Oleh karena itu, DPR yang sedang bermasalah seharusnya tidak melemparkan masalah kepada masyarakat sipil. Selesaikanlah masalah DPR tersebut secara jantan sehingga masyarakat tidak semakin marah dan malas melihat gelagat dan sepak terjang para anggota Dewan.
Seharusnya para anggota Dewan sadar dan paham sebab sebagian besar dari mereka dapat dipastikan akan mencalonkan diri pada Pemilu 2014. Masyarakat sipil akan mencatat dan mencoba mengingat, sekalipun masyarakat sipil sering dibuat lupa ingatan terhadap perilaku para anggota Dewan. Anggota Dewan kita sering membuat masyarakat sipil lupa atas tindakan amoral, bejat, tidak etis, dan menindas sebab menjelang pemilu biasanya mereka mencoba menebarkan ”senyum”, ”gizi”, dan praktik-praktik ritual yang mampu menghipnotis masyarakat sipil.

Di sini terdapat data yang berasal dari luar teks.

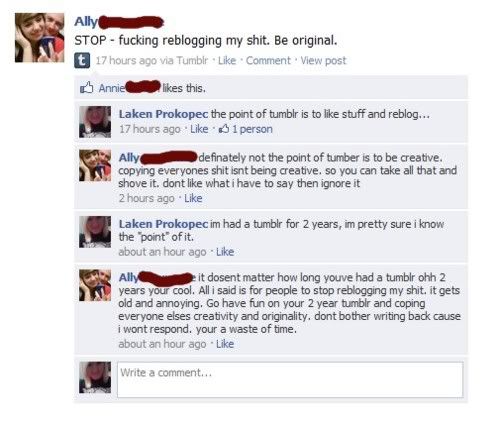
Task: Click the Comment link under the post
Action: pos(268,61)
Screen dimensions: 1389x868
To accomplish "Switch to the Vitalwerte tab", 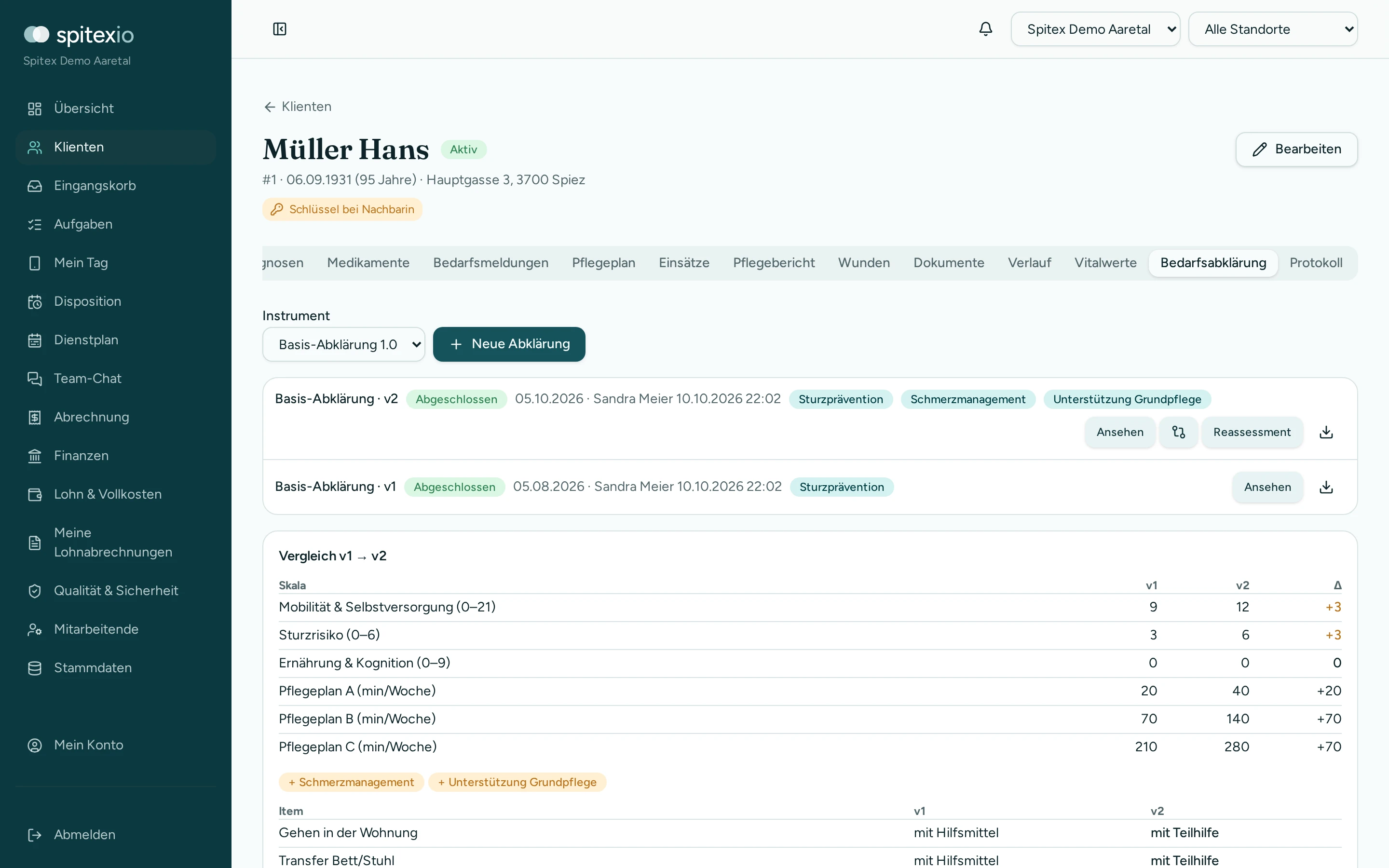I will pos(1105,262).
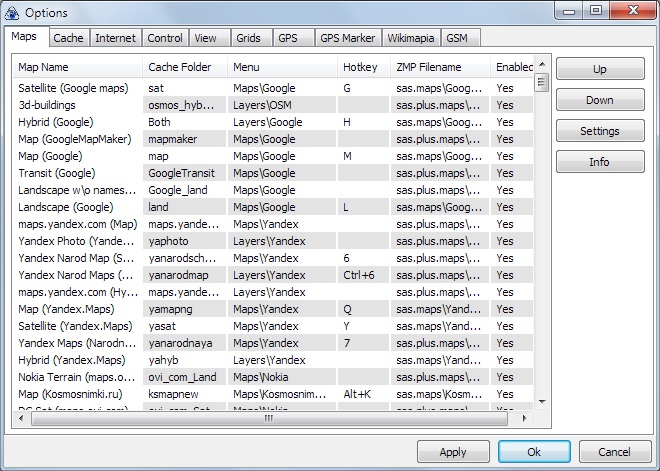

Di sinilah pentingnya pendidikan politik kepada masyarakat sipil segera dilakukan. Dengan demikian, masyarakat sipil tidak hanya menjadi bulan-bulanan anggota Dewan yang senantiasa menebarkan janji-janji kepada masyarakat sipil saat pemilu tiba. Rakyat sipil harus diberi pengetahuan yang memadai bahwa sebagian anggota Dewan membuat rakyat sipil menderita, termasuk dengan mengekang melalui RUU Ormas yang sangat jelas penuh dengan kecurigaan kepada masyarakat sipil.
Negara, dengan demikian, sedang menebarkan ancaman kepada masyarakat sipil. Sebab, dengan disahkannya RUU Ormas ini menjadi UU, ternyata selama ini masyarakat sipil diasumsikan oleh para pembuat UU (baca: DPR) sebagai penentang, penghalang, dan mbalelo terhadap negara.